Foreign Minister Yair Lapid met with senior Palestinian Authority official Hussein al-Sheikh on Wednesday night, in the second such public meeting in less than two months, Israeli and Palestinian officials said.
Al-Sheikh is a close adviser to PA President Mahmoud Abbas and the official responsible for managing Ramallah’s ties with Jerusalem.
For decades, senior Israeli officials rarely met with their Palestinian counterparts, but that has begun to change under the current Israeli government.
Al-Sheikh said he told Lapid about the need for an Israeli-Palestinian peace process, as well as the “regional and international situation.”
“I emphasized to him the need for a political horizon based on signed agreements [between Israel and the PA] and international resolutions, as well as the cessation of unilateral measures that impede a two-state solution,” al-Sheikh wrote in Twitter.
An Israeli Foreign Ministry spokesperson confirmed the meeting but declined to offer further details.
Under the previous government, led by Benjamin Netanyahu, senior Israeli and Palestinians officials rarely met. But the current coalition is made up of centrist, Arab and left-wing, as well as right-wing, politicians who have established contacts with their Palestinian Authority counterparts.

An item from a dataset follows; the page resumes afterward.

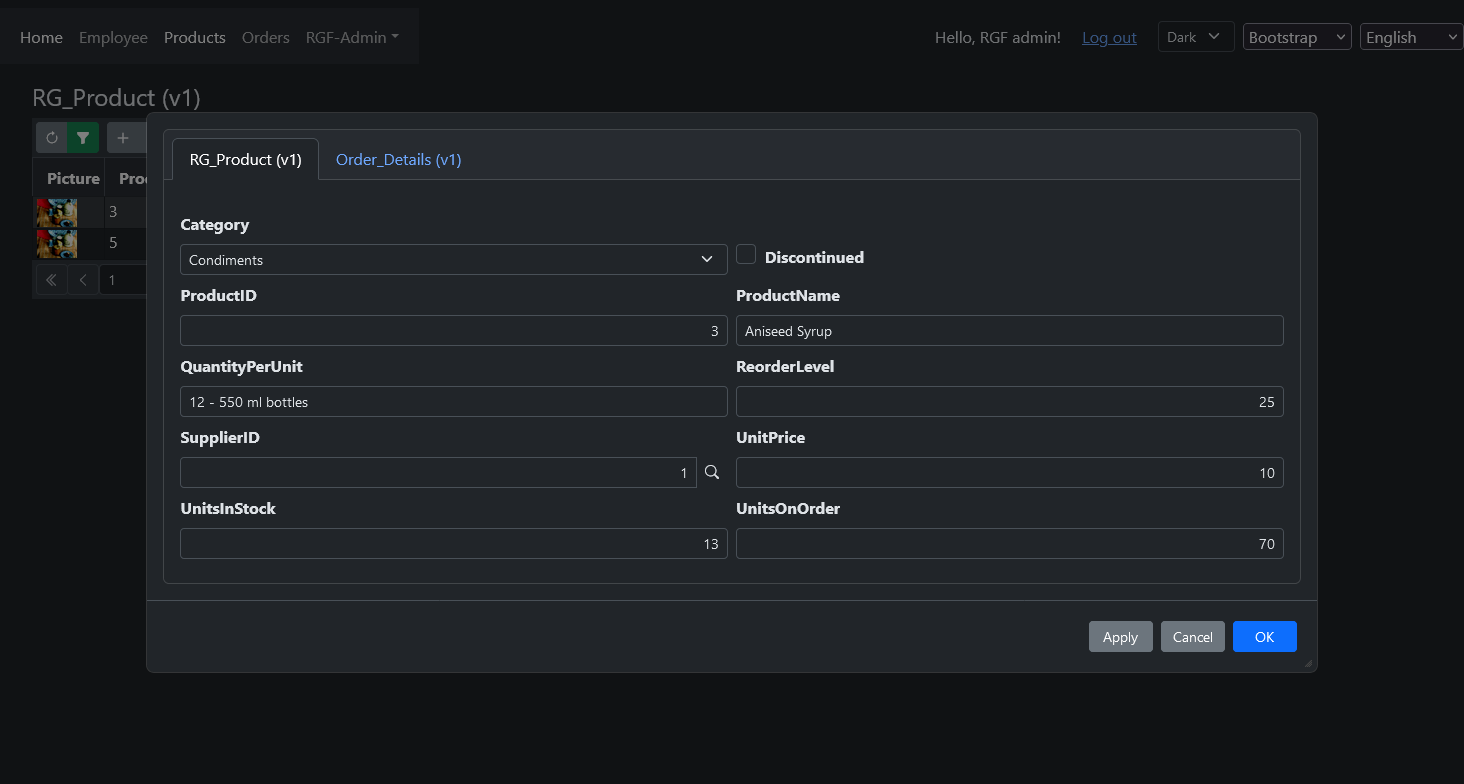
Task: Click into the ProductName field
Action: click(x=1009, y=331)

Defense Minister Benny Gantz has met with PA President Mahmoud Abbas twice, including in the Gantz’s residence in Rosh HaAyin. Both meetings were followed by Israeli announcements fulfilling some Palestinian requests.
Prime Minister Naftali Bennett is opposed to renewed peace negotiations with the Palestinians and has refused to meet with Abbas. Nevertheless, his government has pledged to prop up the Palestinian Authority and strengthen its ailing economy, with Gantz spearheading the move.
Lapid is set to replace Bennett as prime minister in 2023, according to coalition agreements. In comments to reporters in early January, however, Lapid stressed that he would not dramatically alter the current policy toward Ramallah.
“Even after [I rotate in as prime minister], the coalition will be obligated to already-reached agreements, and I will abide by every agreement that I made with my partners,” Lapid said, adding that part of his agreement with Bennett was that neither would hold peace negotiations with the Palestinians.
Al-Sheikh has been rising in the ranks of the Palestinian Authority in recent weeks, sparking discussion over whether he might succeed the octogenarian Abbas. Last month, al-Sheikh was promoted to the Palestine Liberation Organization’s Executive Committee, the group’s highest decision making body.